Polar bears in western Hudson Bay are struggling with sea ice that doesn’t last long enough due to climate change, according to a new study.
“Climate-induced changes that cause sea ice to melt earlier, form later, or both, likely affect the overall health of polar bears in the area,” study lead author Seth Cherry from the University of Alberta said in a press release.
“Ultimately, for polar bears, it’s survival of the fattest.”
In western Hudson Bay, all the sea ice melts in the summer, so the polar bears have to live on land.
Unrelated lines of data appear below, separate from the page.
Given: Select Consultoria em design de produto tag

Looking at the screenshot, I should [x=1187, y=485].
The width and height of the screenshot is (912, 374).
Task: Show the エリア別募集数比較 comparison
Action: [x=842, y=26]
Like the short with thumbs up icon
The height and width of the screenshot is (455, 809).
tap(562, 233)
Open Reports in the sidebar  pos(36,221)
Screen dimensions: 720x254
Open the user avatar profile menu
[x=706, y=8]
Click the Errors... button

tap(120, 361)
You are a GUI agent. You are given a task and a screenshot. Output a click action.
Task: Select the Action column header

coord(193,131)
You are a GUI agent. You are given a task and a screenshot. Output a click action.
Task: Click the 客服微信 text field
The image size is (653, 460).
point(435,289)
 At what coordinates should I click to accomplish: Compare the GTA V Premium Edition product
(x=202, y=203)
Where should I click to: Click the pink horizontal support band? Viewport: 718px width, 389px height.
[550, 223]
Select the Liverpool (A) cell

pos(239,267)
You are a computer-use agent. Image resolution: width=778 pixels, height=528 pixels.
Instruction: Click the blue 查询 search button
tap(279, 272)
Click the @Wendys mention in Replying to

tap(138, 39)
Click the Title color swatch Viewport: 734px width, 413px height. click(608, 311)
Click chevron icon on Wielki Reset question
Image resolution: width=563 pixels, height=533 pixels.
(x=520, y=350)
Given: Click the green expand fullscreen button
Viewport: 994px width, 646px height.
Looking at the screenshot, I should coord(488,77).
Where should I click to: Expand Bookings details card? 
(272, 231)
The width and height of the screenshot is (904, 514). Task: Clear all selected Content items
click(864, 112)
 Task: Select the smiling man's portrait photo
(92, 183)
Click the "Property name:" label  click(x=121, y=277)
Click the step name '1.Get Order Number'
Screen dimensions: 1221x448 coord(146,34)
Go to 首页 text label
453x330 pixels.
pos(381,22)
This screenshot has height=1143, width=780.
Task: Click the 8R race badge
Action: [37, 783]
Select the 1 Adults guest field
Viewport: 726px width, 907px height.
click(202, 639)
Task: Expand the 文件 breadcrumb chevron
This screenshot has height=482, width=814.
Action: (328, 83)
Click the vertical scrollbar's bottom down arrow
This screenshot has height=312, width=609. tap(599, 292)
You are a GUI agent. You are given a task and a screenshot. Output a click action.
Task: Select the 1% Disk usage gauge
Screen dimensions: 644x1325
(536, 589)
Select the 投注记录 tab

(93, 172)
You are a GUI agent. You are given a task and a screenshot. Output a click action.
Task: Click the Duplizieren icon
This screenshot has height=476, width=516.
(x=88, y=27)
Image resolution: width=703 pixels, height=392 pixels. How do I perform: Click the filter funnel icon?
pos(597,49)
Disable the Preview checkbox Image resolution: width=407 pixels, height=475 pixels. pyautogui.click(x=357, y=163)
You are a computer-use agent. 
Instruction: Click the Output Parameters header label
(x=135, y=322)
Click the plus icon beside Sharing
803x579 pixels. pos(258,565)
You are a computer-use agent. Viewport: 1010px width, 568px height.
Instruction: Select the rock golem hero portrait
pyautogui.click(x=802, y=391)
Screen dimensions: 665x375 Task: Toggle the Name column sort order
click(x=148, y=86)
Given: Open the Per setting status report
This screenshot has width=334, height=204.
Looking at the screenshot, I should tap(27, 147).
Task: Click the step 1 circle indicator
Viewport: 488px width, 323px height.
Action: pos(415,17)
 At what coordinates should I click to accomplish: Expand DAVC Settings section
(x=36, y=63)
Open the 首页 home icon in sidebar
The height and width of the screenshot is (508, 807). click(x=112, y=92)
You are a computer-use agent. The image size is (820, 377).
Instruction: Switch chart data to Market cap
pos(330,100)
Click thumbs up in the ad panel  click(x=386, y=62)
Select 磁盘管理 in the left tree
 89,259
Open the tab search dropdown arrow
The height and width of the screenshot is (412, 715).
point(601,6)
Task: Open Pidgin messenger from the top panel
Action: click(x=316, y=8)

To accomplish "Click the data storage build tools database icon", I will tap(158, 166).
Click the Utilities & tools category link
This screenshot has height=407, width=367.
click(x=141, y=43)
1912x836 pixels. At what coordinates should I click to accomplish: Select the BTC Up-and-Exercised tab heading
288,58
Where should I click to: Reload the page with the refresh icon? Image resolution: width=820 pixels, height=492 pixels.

They can’t eat seals during that time because they need the ice to go seal-hunting.
Seals are their main food source, and when the polar bears have to spend a long time stuck on land, they must use their body fat to sustain themselves.
The researchers tracked 109 female polar bears from 1991 to 1997 and from 2004 to 2009. They couldn’t track male polar bears because their necks are thicker than their heads, so collars don’t stay on them.
This gave them more than 10 years of data about the bears’ migration habits.
“The data suggest that in recent years, polar bears are arriving on shore earlier in the summer and leaving later in the autumn,” Cherry said.
“These are precisely the kind of changes one would expect to see as a result of a warming climate and may help explain some other studies that are showing declines in body condition and cub production.”
Since the 1990s, the polar bear population in Hudson Bay has declined, and so has their health. Cherry hopes that the team’s research will help other scientists study how changes to the sea ice affect the bears’ migration patterns.
The paper was published in the Journal of Animal Ecology on March 20.